## Directions
Please report each line of the data below that contains "name".

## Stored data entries
● ● ● ●

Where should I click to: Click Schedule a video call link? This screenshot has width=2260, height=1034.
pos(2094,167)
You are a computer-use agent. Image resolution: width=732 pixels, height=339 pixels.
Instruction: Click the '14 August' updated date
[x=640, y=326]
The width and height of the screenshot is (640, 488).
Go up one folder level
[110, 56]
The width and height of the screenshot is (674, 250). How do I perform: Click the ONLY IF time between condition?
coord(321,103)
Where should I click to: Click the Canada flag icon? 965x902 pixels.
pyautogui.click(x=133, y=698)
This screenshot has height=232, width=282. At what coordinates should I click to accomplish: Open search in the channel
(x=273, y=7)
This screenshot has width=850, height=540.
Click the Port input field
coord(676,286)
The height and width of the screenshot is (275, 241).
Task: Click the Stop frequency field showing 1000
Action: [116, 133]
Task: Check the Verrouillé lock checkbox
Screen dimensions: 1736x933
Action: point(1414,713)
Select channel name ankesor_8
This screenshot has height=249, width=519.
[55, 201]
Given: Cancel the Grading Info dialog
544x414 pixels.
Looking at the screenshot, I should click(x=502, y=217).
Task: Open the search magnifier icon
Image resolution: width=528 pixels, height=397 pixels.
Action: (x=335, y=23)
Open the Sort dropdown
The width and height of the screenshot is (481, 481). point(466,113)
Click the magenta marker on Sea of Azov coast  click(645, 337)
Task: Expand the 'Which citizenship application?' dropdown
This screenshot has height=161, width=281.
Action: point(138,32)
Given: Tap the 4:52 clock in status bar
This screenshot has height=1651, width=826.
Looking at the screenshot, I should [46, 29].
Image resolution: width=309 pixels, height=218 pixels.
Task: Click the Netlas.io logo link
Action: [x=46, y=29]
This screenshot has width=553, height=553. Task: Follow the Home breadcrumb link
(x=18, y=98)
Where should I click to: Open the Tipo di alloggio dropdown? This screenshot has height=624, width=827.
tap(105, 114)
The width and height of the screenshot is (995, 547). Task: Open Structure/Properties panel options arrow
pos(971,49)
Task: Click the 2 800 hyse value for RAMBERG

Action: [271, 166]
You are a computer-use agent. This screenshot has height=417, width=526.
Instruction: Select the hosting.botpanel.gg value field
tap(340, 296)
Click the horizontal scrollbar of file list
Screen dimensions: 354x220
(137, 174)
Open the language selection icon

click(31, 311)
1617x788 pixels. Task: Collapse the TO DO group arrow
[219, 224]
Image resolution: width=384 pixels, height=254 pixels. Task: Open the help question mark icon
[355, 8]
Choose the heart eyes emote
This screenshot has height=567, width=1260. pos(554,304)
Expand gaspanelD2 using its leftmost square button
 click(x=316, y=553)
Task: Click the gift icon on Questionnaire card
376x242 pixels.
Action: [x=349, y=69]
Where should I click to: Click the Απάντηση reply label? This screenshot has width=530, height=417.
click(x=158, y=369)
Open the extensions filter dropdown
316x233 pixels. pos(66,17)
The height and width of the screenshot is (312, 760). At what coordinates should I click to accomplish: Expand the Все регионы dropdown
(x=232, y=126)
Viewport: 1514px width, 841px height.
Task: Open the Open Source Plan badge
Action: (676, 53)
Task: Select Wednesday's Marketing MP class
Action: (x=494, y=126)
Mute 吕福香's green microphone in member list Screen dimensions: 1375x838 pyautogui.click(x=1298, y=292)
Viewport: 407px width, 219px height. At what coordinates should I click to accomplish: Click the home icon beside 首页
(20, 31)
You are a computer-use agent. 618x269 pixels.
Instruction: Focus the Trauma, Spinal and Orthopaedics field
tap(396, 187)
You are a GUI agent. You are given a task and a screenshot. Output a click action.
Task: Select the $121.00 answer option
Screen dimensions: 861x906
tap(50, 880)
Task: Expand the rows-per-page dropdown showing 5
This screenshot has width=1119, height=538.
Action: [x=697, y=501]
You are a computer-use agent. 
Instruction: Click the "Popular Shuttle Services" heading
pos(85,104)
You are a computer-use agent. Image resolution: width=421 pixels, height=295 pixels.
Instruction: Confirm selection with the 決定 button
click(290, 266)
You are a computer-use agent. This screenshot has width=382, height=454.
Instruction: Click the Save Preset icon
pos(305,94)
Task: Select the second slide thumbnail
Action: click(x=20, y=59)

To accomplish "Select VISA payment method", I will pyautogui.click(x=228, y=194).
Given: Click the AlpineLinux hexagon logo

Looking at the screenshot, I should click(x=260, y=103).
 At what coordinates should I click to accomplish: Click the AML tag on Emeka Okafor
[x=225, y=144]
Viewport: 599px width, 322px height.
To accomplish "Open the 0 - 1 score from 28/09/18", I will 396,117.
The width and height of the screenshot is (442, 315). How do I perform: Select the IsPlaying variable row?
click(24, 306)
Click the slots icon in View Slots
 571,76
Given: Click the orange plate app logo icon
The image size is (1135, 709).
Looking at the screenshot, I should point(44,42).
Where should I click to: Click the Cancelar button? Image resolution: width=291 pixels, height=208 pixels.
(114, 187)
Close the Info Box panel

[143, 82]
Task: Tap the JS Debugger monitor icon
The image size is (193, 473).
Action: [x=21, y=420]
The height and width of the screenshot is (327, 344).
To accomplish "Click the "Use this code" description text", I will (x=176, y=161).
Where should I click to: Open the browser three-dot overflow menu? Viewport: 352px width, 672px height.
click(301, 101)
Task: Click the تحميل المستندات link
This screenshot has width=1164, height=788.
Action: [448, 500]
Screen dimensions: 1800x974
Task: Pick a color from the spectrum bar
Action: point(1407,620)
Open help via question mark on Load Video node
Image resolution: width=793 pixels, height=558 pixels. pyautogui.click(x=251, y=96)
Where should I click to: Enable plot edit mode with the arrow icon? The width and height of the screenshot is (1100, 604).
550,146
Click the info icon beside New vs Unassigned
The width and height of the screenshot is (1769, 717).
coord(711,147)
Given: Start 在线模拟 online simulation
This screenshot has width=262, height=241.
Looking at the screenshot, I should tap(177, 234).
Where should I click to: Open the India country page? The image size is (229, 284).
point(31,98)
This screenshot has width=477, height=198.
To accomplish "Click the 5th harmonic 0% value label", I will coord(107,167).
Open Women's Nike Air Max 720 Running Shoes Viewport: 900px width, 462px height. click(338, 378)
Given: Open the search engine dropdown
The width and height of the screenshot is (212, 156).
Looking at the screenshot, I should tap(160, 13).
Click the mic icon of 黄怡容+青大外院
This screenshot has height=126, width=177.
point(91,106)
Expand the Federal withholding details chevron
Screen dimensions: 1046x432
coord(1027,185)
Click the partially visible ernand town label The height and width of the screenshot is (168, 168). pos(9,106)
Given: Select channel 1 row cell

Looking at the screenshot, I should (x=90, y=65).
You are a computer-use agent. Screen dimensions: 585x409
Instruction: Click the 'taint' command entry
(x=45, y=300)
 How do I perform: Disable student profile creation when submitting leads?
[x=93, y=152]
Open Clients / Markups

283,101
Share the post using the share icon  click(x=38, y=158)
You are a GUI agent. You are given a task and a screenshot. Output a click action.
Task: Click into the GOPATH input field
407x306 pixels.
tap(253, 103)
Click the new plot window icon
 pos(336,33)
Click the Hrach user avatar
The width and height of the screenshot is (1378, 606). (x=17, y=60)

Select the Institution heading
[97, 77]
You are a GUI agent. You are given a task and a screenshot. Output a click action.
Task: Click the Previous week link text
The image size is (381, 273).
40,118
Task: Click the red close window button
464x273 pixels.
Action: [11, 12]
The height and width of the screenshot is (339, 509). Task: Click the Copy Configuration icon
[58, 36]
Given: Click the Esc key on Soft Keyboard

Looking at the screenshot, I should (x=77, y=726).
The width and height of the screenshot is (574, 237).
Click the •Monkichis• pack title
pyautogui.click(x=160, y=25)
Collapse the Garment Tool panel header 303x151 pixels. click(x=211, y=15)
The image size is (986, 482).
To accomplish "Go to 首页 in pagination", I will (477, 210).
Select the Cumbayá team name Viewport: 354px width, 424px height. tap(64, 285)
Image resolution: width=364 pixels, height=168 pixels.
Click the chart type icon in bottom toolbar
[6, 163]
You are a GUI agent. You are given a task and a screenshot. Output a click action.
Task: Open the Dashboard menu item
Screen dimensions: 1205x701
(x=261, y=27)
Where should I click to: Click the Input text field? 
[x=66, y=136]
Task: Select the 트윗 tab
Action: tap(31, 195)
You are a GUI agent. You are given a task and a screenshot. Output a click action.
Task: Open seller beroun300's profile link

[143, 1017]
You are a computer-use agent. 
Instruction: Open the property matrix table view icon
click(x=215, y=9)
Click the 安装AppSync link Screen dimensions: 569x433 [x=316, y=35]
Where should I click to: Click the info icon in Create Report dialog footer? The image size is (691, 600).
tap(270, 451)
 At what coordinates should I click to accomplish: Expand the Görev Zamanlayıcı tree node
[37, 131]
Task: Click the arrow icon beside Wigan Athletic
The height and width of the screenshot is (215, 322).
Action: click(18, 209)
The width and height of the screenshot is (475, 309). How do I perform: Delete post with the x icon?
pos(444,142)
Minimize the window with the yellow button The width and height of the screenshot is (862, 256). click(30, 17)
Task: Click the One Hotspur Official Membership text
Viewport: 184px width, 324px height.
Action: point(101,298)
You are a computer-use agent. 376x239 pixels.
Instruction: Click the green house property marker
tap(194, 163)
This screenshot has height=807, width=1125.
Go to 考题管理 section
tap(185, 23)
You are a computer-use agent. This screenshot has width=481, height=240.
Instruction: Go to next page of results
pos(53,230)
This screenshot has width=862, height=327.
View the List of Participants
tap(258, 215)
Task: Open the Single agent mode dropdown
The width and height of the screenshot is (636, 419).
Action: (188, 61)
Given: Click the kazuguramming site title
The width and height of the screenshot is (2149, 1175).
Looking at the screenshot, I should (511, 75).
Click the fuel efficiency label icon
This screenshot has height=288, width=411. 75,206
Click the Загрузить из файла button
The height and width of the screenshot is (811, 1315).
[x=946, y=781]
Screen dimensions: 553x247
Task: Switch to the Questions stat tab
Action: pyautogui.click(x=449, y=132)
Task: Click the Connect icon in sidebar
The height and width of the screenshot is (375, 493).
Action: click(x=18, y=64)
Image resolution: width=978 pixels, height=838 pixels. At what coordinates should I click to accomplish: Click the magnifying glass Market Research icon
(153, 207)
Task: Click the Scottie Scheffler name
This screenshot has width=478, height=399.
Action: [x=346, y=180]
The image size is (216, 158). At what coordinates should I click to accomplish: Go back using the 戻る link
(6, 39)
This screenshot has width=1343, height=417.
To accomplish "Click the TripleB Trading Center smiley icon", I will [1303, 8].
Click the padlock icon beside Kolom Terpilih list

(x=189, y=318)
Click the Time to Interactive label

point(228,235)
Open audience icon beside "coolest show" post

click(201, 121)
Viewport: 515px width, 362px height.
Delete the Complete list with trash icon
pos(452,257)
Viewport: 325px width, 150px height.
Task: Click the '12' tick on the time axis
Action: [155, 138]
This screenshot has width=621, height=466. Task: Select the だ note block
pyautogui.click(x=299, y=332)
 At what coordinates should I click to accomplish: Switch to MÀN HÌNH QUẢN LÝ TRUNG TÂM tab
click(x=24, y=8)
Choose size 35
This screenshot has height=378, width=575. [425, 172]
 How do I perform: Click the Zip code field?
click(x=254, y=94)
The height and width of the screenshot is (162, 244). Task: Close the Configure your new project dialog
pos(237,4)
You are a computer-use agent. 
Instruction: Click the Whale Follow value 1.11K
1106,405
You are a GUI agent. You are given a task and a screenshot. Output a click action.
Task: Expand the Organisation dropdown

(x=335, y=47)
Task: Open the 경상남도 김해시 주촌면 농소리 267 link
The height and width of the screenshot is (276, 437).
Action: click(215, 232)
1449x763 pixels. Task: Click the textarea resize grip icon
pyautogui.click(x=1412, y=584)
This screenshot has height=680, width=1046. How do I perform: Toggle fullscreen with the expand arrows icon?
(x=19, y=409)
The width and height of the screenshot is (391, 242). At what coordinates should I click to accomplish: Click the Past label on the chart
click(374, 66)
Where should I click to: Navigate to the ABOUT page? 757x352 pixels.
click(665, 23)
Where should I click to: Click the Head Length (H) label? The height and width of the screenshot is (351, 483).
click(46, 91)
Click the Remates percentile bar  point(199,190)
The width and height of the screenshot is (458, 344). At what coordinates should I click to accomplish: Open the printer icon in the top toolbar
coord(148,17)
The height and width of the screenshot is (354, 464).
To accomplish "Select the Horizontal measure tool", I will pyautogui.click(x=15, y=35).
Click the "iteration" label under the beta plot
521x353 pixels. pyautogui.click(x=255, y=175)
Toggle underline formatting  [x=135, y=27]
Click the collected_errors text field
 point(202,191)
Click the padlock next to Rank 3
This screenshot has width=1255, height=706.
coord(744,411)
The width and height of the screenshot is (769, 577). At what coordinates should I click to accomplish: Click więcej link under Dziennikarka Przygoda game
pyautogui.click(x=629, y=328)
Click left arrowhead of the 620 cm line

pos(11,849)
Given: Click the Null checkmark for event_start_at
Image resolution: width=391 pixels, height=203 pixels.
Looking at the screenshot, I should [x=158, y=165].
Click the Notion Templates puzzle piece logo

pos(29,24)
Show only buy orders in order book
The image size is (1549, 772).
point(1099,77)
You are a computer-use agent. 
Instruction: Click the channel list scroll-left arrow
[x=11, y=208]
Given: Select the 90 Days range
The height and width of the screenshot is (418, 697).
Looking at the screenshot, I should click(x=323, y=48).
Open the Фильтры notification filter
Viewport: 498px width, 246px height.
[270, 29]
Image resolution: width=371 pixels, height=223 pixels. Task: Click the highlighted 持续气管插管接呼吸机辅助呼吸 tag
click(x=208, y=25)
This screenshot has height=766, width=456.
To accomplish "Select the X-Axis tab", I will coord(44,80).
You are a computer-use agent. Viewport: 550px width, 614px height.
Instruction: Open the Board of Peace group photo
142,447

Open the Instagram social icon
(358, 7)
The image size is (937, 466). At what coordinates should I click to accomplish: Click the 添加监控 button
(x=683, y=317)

● ● ● ●

## Solution
Select channel name ankesor_8
Select the Cumbayá team name Viewport: 354px width, 424px height. tap(64, 285)
Task: Click the Scottie Scheffler name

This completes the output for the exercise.